Note, however, the JS date/time BS and attendant issues are not unique to the PG driver, or Massive. It is my experience that this type of thing rears its ugly head between JS and just about any other back-end which has more advanced/complex date time handling. I've had to deal with it in .NET/SQL Server, Elixir + Postgres, Node + Postgres, etc. Managing Dates/Times/Timezones is already hard, and JS makes it even harder.

Look for an optional pgDefaults object at load coming soon (I think...).

Thanks for the feedback, nice discussion all. :-)

rasantiago commented 8 years ago

@xivSolutions All good points and I agree. My caveat about the PG driver getting it wrong because JS gets it wrong was my ineloquent way of saying what you said much more clearly (i.e. its an impedance mismatch between JS and Postgres)

Totally appreciate the discussion. Many thanks!!

robconery commented 8 years ago

Such civility - how nice :). Disagreements are lovely and always welcome! I just wrote a really long response to this with some nice citations to the docs and I then went back to grab some code from @swissspidy's example when I realized I completely misunderstood the question he was asking.

Duh.

This date (from his question): 2016-03-20 14:10:01.000+00 is a perfectly valid GMT date and his assumption that the return Sun Mar 20 2016 14:10:01 GMT+0100 (CET) was incorrect is understandable. It is incorrect.

When I read the question at first I thought it was "I'm storing a date without a timezone and I'm getting back a date with a timezone what's happening" - completely my fault. Sorry.

Yes - this is the pg module overriding the timestamp, which is bad. Sorry for being thick-headed... I agree we should provide the override in #240.

robconery commented 8 years ago

BTW @rasantiago it's worth noting that....

DATE simply holds a date with no care for time or timezone. TIME by default holds a time with no concern for date or timezone. TIMESTAMP data type by default only cares about date and time with no concern for timezone. DATE, TIME and TIMESTAMP can optionally support timezone but it is not required.

Dates and times are meaningless without some notion of a timezone. Postgres defaults all of these to the local server's timezone (or the TimeZone conf setting). A timezone is required for the storage of the data, but yes you can get away with just using now() and Postgres will figure one out for you.
####################
▸ **To be done**:
a - Answer these questions about the thread.
(i) Which back-end combinations does the first comment name as places where the writer has had to deal with this date/time problem?
(ii) According to robconery, what timezone does Postgres use by default for these data types?
(iii) Which issue number does robconery say should provide the override?
b - Quote everything in the thread from "DATE simply holds" down to "is not required.".
####################
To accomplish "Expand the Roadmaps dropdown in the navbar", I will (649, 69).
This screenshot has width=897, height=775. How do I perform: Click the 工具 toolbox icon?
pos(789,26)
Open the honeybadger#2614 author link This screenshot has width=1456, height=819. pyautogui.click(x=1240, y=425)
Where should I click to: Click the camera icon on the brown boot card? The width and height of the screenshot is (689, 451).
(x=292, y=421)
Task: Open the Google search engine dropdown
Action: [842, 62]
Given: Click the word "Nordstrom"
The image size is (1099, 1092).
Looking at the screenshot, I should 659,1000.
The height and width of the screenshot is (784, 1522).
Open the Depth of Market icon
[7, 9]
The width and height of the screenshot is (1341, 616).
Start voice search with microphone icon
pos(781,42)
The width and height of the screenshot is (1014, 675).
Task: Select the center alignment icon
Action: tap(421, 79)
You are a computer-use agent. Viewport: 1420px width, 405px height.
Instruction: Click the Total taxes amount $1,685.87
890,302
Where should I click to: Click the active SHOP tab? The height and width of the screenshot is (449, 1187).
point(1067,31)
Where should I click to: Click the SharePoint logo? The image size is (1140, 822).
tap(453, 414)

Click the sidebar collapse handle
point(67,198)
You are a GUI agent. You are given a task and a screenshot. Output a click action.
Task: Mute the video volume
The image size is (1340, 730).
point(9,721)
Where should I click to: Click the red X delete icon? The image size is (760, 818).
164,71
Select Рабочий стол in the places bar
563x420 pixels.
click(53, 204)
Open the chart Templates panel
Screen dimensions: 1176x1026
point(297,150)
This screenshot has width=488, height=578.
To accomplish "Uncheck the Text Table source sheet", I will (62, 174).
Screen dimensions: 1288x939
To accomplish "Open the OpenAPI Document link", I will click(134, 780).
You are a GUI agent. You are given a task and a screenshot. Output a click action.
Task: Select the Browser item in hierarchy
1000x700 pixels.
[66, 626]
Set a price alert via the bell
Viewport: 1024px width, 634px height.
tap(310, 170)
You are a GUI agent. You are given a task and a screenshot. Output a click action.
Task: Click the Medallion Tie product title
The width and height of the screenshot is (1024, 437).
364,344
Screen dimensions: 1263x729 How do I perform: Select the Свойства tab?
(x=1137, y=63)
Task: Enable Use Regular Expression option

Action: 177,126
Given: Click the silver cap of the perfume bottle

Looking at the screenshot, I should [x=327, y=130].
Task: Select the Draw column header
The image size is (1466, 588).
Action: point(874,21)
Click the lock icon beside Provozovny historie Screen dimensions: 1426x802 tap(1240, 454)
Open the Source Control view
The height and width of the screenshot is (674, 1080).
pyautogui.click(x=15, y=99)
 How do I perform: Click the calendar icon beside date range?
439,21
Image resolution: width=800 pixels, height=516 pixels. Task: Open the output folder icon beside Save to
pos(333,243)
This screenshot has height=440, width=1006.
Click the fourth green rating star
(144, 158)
####################
▸ **Task answers**:
a -
(i) .NET/SQL Server, Elixir + Postgres, and Node + Postgres.
(ii) The local server's timezone, or the TimeZone conf setting.
(iii) #240.

b -
DATE simply holds a date with no care for time or timezone. TIME by default holds a time with no concern for date or timezone. TIMESTAMP data type by default only cares about date and time with no concern for timezone. DATE, TIME and TIMESTAMP can optionally support timezone but it is not required.